▶ [Your goal]:
Look through the material below for "screenshot". Copy every line that contains it.

▶ [Records shown]:
#####

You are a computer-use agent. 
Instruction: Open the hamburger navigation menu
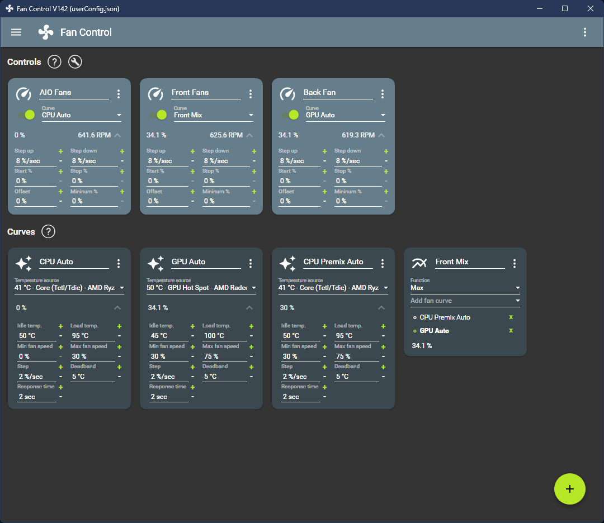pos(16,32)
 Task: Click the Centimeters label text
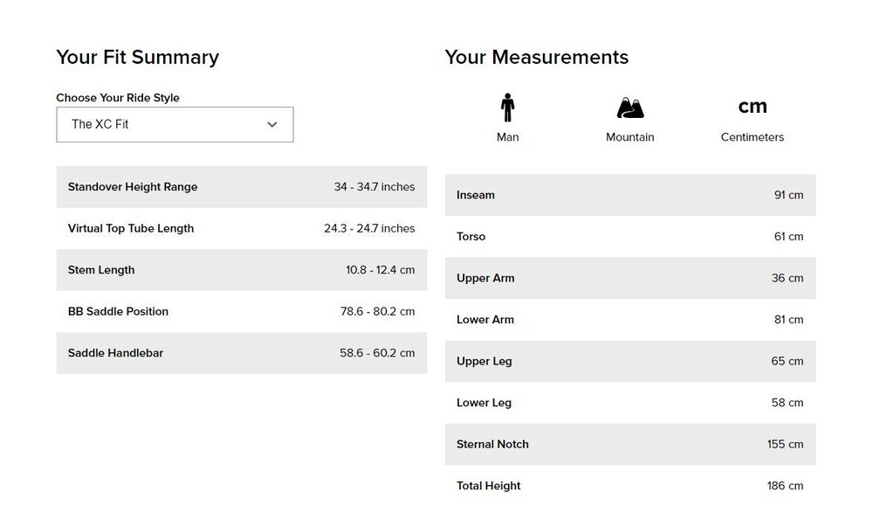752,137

#####

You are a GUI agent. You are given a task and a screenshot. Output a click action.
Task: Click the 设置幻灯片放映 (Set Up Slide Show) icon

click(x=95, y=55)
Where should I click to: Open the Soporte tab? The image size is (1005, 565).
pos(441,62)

#####

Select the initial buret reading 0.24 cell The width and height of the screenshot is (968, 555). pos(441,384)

#####

▶ [Written reply]:
You are a GUI agent. You are given a task and a screenshot. Output a click action.
Select the initial buret reading 0.24 cell The width and height of the screenshot is (968, 555). pos(441,384)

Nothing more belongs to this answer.